Una vita in bianconero, prima in campo, poi da dirigente: 469 presenze da calciatore con la Juventus, con cinque campionati vinti, conditi da due affermazioni in Coppa Italia, poi l’esperienza da presidente, dal 1971 al 1990, vincendo tutto ciò che c’era da vincere. Con la scomparsa di Giampiero Boniperti se ne va un vero e proprio pezzo di storia del calcio italiano (per lui anche 38 presenze e 8 reti in nazionale): nato a Barengo nel 1928, avrebbe compiuto 93 anni il prossimo 4 luglio. È morto oggi, venerdì 18 giugno, a Torino.
Mentre la sua splendida carriera da calciatore e dirigente è nota alla gran parte degli appassionati di calcio, forse non tutti sanno che il talento di Boniperti sbocciò e si mostrò per la prima volta tra i “grandi” contro una squadra cuneese, il Fossano. Un aneddoto raccontato dallo stesso ex presidente della Juventus nel suo libro autobiografico “Una vita a testa alta”, scritto a quattro mani con Enrica Speroni e pubblicato da Rizzoli. Era la primavera del 1946 quando un giovane Boniperti, allora diciottenne, venne segnalato dal dottor Egidio Perone, medico di Barengo, all’amico Giovanni Voglino, ginecologo torinese e dirigente della Juventus. La voce arrivò a Felice Borel, campione del mondo nel 1934, giocatore-allenatore della prima squadra bianconera, che convocò Boniperti per un provino in Piazza d’Armi, dove allora si allenavano i ragazzi della Juve.
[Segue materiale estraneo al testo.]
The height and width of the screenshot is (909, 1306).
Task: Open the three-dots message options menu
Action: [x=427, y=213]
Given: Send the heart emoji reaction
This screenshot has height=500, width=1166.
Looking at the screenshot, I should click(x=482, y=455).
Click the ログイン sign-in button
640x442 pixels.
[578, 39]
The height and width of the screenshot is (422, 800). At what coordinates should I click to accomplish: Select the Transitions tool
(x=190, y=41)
Il giovane di Barengo convinse “Farfallino”, - questo il soprannome di Borel - che decise di aggregarlo alla squadra riserve per una partita contro il Fossano. La domenica successiva, il 12 maggio 1946, Boniperti tornò così a Torino sulla Topolino del dottor Perone per la prima partita della sua vita con la maglia bianconera. La sfida finì con un nettissimo 7-0 in favore della Juventus: tutti i gol furono segnati da Giampiero Boniperti. Carlin, pseudonimo di Carlo Bergoglio, storico giornalista di Tuttosport, scrisse il giorno successivo: “È nato un settimino”. “La Juve - racconta Boniperti nel suo libro - mi fece firmare il cartellino nel sottopassaggio che portava agli spogliatoi”.
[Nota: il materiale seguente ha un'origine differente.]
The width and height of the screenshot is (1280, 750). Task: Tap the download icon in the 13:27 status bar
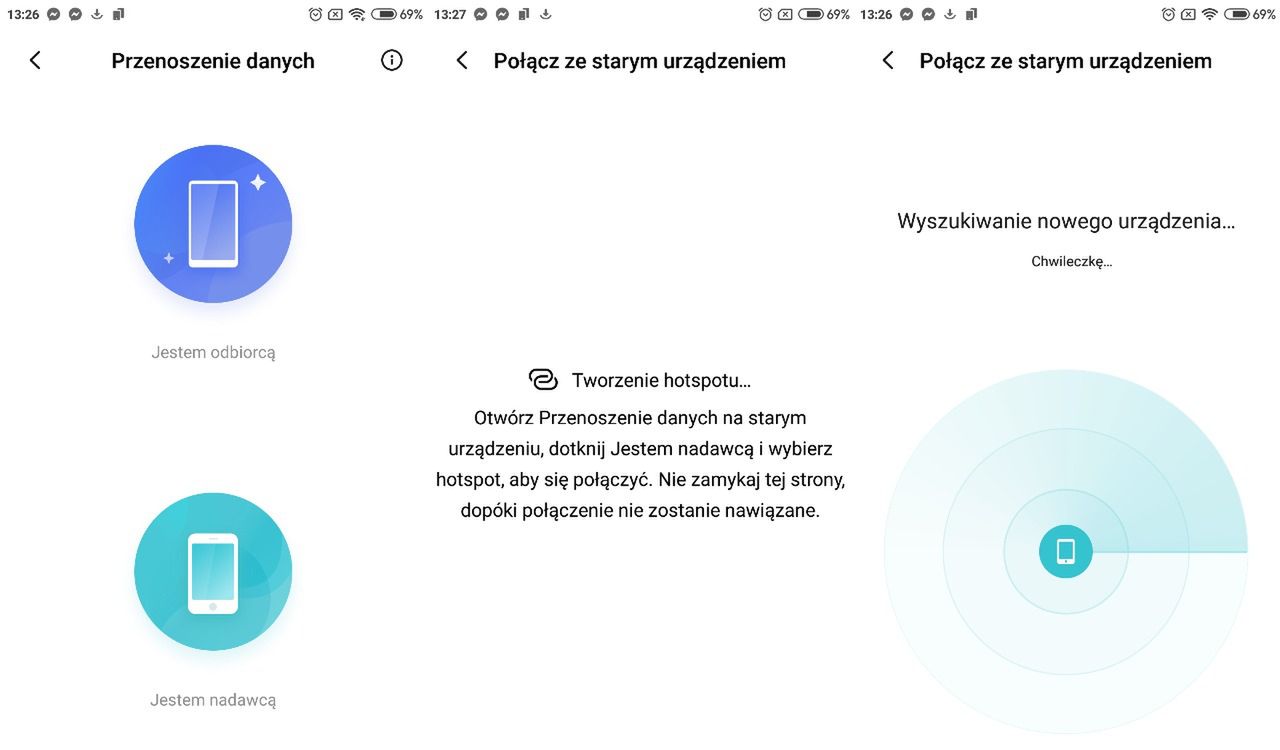[x=546, y=15]
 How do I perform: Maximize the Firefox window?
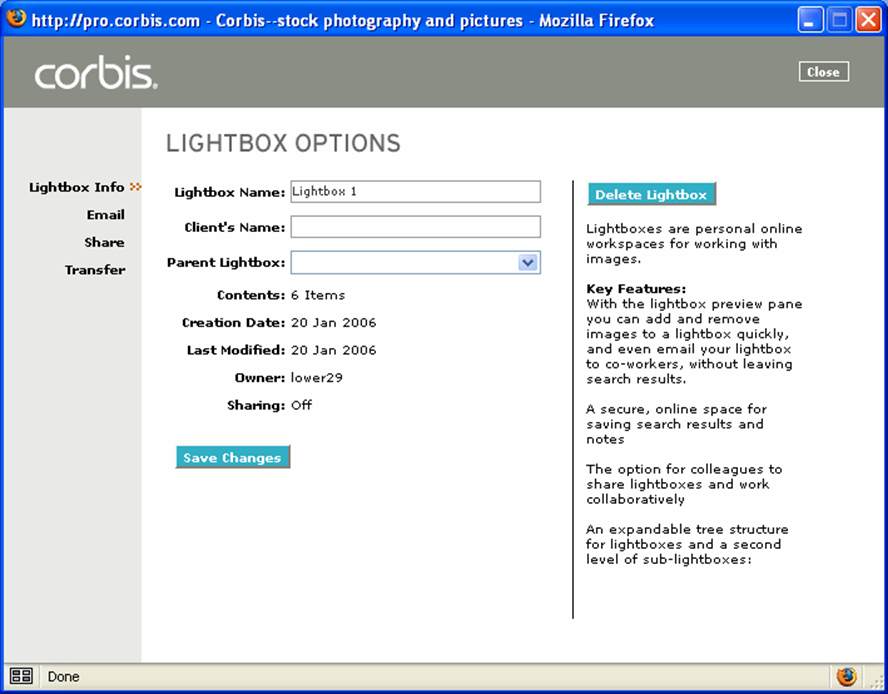(839, 19)
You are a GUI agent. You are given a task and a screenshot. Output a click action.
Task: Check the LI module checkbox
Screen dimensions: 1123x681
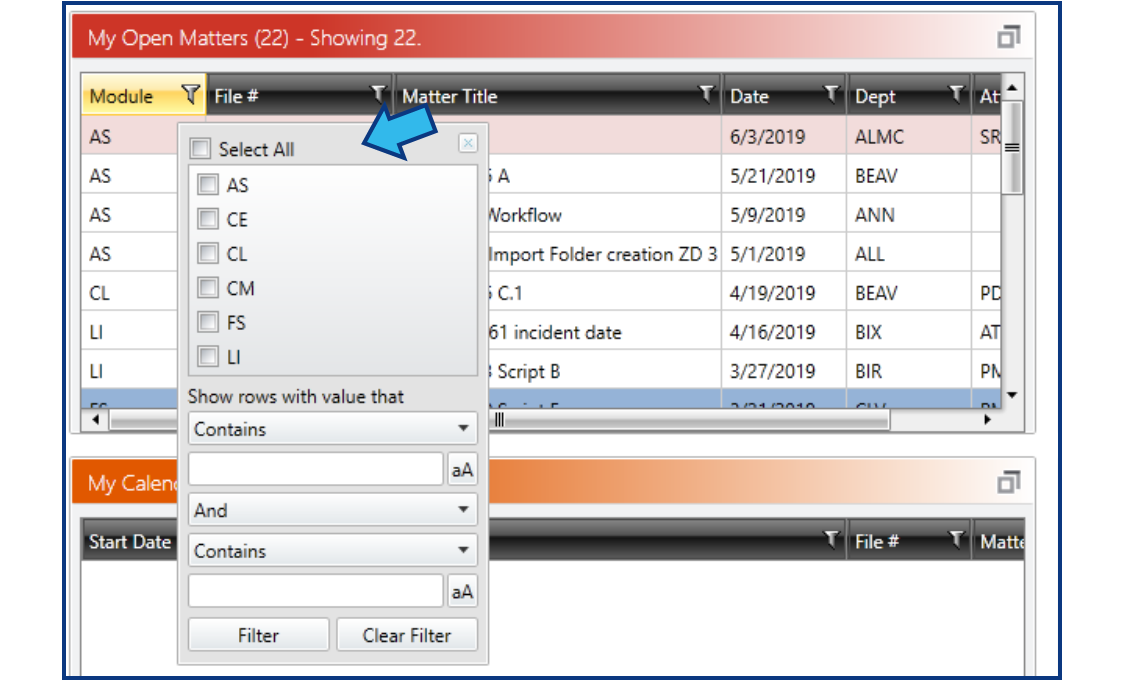point(208,357)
Nel suo libro la leggenda juventina racconta anche un altro curioso aneddoto, accaduto nel 2002 ma riferito a quella partita del maggio del 1946: “All’inaugurazione a Torino del monumento dedicato a Coppi mi si avvicina un signore in costume da Gianduia, la maschera della città. ‘Buongiorno presidente. Sono Flamini, ero in porta nel Fossano quando lei ha sostenuto il provino per la Juve. Continuava a farmi gol. Addirittura sette me ne ha segnati’. Ero paralizzato dallo stupore. Guardavo quell’uomo come avrei guardato un marziano: l’avevo visto la prima volta ragazzo nel ’46 e l’ho ritrovato nel 2002”.